# Shark Attack Explorations

In [None]:
from IPython.display import Image

Image(url="img/shark1.png", width = 400, height = 400)

In [None]:
# load packages
import pandas as pd
import numpy as np
import seaborn as sns
import matplotlib.pyplot as plt

## 1. Import Data

In [None]:
# read csv file 
full_attacks = pd.read_csv("attacks.csv")
full_attacks.head()

## 2. Explore Data

In [None]:
# check data types
full_attacks.dtypes

In [None]:
# check for missing values
full_attacks.isnull().sum()

In [None]:
# size of data
full_attacks.shape

## 3. Clean Data

In [None]:
Image(url="img/shark2.png", width = 400, height = 400)

In [None]:
# copy data and drop nas
attacks_df = full_attacks.copy()
attacks_df = attacks_df.dropna(subset=["Date", "Year"])
print(attacks_df.isnull().sum(), attacks_df.shape)

In [None]:
# check column names
attacks_df.columns

In [None]:
# drop unnecessary columns
drop_columns = ["Case Number", 'Date', 'Time', 'Investigator or Source',
                'pdf', 'href formula', 'href',
                'Case Number.1', 'Case Number.2', 'original order',
                'Unnamed: 22', 'Unnamed: 23']
attacks_df = attacks_df.drop(columns=drop_columns)

attacks_df.head()

In [None]:
# check year format
attacks_df["Year"].unique()

## 4. Filter Data

In [None]:
# clean years and set range to 1700 - 2018
attacks_df["Year"] =  attacks_df["Year"].astype(int)
attacks_df =  attacks_df[attacks_df["Year"] >= 1700]
attacks_df["Year"] = attacks_df["Year"].astype(str)
attacks_df["Year"].unique()

In [None]:
# convert year object to datetime
attacks_df["Year"] =  pd.to_datetime(attacks_df["Year"], format='%Y')
attacks_df.head()

In [None]:
# set the index to year
attacks_df = attacks_df.set_index("Year")

In [None]:
# remove unnecessary white space from df
attacks_df.columns = attacks_df.columns.str.strip()
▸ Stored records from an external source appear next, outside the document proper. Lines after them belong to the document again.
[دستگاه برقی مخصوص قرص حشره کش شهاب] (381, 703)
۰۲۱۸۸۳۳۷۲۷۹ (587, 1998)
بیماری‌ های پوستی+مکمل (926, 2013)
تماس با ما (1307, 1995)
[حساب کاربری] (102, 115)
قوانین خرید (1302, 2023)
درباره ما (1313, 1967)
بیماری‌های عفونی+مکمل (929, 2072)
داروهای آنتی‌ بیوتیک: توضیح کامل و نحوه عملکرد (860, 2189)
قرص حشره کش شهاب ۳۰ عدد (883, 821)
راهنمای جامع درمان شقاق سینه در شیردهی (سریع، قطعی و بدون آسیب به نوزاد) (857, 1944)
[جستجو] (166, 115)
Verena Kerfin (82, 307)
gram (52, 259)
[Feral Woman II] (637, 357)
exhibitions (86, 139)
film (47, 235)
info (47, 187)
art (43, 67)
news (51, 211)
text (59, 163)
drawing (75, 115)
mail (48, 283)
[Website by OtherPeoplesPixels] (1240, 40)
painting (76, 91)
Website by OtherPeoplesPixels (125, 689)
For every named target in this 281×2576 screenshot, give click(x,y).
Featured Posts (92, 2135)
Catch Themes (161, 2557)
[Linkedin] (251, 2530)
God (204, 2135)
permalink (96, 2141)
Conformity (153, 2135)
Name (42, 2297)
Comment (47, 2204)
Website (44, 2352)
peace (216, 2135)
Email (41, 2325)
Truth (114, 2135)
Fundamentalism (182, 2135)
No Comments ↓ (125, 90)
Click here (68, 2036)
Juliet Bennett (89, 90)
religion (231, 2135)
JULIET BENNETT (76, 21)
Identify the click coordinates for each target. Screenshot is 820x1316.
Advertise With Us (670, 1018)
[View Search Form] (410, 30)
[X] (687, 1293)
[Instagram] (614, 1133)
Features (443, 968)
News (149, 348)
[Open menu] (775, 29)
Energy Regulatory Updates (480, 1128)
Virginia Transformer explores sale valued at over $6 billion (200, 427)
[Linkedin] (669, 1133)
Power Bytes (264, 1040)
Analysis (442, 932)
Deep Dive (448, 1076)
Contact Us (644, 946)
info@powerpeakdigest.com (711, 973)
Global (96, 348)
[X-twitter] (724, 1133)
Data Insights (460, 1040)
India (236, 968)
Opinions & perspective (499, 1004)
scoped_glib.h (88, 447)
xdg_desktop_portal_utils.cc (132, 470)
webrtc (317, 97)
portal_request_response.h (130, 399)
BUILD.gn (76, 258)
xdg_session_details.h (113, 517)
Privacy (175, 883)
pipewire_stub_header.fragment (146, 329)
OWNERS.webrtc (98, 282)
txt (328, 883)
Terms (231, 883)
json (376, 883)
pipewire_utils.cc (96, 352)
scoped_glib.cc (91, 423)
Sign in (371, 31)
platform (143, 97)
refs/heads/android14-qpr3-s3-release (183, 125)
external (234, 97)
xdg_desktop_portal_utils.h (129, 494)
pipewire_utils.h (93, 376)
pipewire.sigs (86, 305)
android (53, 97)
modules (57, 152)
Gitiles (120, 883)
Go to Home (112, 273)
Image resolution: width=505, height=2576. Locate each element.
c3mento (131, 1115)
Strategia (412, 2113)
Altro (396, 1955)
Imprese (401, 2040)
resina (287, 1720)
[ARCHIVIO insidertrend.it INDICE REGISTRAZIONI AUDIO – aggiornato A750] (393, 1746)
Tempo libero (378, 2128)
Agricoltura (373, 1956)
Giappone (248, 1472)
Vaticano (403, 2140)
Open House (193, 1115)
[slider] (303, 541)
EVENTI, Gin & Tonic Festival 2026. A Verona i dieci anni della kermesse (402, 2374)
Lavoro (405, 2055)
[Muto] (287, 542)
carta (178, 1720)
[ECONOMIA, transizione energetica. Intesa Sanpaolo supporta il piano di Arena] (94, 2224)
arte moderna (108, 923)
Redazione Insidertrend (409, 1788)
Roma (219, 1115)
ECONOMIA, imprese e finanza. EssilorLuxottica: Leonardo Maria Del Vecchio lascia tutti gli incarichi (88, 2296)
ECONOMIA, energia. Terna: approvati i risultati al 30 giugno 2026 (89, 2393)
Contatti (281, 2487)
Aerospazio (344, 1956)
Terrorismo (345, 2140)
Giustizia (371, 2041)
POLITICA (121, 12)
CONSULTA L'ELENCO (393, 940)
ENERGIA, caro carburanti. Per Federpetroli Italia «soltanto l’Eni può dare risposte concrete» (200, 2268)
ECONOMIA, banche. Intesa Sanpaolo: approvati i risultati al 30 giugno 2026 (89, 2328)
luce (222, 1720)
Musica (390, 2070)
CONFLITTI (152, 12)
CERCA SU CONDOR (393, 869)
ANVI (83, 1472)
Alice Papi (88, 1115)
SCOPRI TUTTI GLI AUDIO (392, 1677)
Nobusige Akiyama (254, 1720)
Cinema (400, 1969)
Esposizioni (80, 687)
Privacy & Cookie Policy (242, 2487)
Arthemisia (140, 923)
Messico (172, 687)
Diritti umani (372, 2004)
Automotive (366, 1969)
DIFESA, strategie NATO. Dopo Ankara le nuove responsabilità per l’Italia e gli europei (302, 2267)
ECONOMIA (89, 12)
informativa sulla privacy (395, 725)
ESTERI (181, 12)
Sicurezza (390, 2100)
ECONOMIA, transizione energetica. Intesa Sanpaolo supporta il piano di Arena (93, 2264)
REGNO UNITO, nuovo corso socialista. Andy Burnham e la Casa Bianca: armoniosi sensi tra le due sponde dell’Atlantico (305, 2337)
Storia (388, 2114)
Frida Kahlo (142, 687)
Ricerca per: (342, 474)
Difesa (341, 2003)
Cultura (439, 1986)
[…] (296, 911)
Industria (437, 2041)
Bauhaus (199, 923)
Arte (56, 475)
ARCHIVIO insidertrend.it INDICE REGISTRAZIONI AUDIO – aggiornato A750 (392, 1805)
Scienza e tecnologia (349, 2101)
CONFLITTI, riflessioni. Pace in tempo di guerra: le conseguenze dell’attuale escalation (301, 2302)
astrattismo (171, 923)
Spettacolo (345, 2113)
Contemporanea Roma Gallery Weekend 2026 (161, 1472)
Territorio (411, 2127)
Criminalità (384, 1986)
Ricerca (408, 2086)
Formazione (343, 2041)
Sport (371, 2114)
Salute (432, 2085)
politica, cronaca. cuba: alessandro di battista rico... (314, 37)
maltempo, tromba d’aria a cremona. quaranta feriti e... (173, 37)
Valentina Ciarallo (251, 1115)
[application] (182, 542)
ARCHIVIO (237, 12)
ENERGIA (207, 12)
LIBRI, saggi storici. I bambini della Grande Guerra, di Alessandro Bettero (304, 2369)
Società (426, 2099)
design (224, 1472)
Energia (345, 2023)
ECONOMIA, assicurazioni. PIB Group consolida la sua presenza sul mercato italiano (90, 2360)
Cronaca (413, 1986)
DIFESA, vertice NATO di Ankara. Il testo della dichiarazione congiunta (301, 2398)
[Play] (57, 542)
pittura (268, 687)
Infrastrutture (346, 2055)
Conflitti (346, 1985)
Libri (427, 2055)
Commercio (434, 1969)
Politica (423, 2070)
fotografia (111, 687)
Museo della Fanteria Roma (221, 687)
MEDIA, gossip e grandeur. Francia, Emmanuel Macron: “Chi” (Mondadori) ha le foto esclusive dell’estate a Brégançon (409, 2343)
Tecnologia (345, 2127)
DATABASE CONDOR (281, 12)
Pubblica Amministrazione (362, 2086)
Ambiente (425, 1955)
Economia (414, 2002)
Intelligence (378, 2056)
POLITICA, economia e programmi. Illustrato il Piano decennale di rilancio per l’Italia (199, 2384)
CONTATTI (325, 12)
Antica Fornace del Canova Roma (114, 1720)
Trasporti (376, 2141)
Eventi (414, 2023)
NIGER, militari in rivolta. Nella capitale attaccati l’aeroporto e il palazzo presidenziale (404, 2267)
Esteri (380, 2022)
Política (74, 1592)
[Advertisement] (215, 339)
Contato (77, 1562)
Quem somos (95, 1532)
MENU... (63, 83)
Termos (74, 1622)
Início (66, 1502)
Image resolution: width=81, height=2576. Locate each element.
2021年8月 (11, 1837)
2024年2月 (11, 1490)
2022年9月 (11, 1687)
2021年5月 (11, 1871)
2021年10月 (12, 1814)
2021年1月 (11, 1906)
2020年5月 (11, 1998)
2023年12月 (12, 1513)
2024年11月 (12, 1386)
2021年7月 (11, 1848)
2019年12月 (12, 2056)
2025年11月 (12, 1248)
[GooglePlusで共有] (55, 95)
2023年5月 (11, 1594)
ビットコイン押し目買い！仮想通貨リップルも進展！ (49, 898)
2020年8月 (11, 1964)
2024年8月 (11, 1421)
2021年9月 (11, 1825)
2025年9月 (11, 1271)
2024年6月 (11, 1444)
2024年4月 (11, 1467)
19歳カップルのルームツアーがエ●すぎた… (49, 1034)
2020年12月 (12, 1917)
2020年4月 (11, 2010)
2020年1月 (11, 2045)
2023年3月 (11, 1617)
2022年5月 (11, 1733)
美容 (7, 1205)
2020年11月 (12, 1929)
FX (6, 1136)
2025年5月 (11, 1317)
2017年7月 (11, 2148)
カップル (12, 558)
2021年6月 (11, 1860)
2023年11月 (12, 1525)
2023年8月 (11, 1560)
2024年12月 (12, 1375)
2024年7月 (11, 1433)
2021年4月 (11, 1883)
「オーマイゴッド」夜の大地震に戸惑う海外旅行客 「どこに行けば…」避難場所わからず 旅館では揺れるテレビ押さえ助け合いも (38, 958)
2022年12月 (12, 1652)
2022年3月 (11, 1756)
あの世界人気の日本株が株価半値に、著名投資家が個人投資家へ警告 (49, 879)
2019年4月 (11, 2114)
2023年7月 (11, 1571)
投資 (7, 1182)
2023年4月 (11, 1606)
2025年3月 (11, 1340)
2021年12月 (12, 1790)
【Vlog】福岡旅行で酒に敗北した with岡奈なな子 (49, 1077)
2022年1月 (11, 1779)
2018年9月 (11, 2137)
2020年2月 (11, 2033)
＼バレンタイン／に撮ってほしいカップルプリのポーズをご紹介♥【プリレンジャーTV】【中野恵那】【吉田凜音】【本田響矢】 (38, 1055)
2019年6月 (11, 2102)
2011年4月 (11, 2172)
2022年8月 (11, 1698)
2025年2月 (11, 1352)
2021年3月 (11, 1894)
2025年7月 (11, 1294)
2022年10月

## 5/6. Sort and Group Data

In [None]:
Image(url="img/shark3.png", width = 400, height = 400)

In [None]:
# sort and number of shark attacks by year
year_group = attacks_df.groupby(attacks_df.index)
year_group_df = year_group["Type"].count().sort_values(ascending=False).head(10)
year_group_df

In [None]:
# sort and group number of attacks by country
country_group = attacks_df.groupby(attacks_df["Country"])
country_group_df = country_group["Type"].count().sort_values(ascending=False).head(10)
country_group_df

In [None]:
# sort and group number of attacks by activity
activity_group = attacks_df.groupby(attacks_df["Activity"])
activity_group = activity_group["Type"].count().sort_values(ascending=False).head(10)
activity_group

In [None]:
# sort and group number of attacks by sex
sex_group = attacks_df.groupby(attacks_df["Sex"])
sex_group_df = sex_group["Type"].count().sort_values(ascending=False).head(3)
sex_group_df

In [None]:
# sort and group number of attacks by severity
fatal_group = attacks_df.groupby(attacks_df["Fatal (Y/N)"])
fatal_group_df = fatal_group["Type"].count().sort_values(ascending=False).head(3)
fatal_group_df

## 7. Tranform Data

In [None]:
# create a new column to extract first name
attacks_df["First_Name"] = attacks_df["Name"].str.split().str.get(0)

In [None]:
# sort and group number of attacks by first name
name_group = attacks_df.groupby(attacks_df["First_Name"])
name_group_df = name_group["Type"].count().sort_values(ascending=False).head(25)
name_group_df = pd.DataFrame(name_group_df)
name_group_df

In [None]:
# group unknown names
unknown_names = ["male", "a", "female",
                 "Mr.", "2", "boat",
                "boat,", "Captain"]

# For any value in our index that matches any value in our unkown names, replace it with
# "unknown", otherwise leave it alone.

name_group_df.index = ["Unknown" if fname in unknown_names else fname for fname in name_group_df.index]
name_group_df = name_group_df.groupby(name_group_df.index).sum().sort_values(by="Type", ascending=False)
name_group_unknown_drop_df = name_group_df.drop(index="Unknown")
name_group_unknown_drop_df

## 9. Visualize Data

In [None]:
# create barplot for shark attacks by activty
ax = sns.barplot(data=activity_group)
print(plt.xticks(rotation=60))
ax.set(ylabel='Count')

In [None]:
# create barplot for shark attacks by name (unknown included)
ax = sns.barplot(data=name_group_df, x=name_group_df.index, y="Type")
print(plt.xticks(rotation=60))
ax.set(ylabel='Count')

In [None]:
# create barplot for shark attacks by activty (unknown not included)
ax = sns.barplot(data=name_group_unknown_drop_df, 
            x=name_group_unknown_drop_df.index, y="Type")
plt.xticks(rotation=60)
ax.set(ylabel='Count')

In [None]:
# create barplot for shark attacks by sex
ax = sns.barplot(data=sex_group_df)
ax.set(ylabel='Count')

In [None]:
# create barplot for shark attacks by severity
ax = sns.barplot(data=fatal_group_df)
ax.set(ylabel='Count')

In [None]:
# create barplot for shark attacks by country
ax = sns.barplot(data=country_group_df)
plt.xticks(rotation=60)
ax.set(ylabel='Count')

In [None]:
Image(url="img/shark4.png", width = 400, height = 400)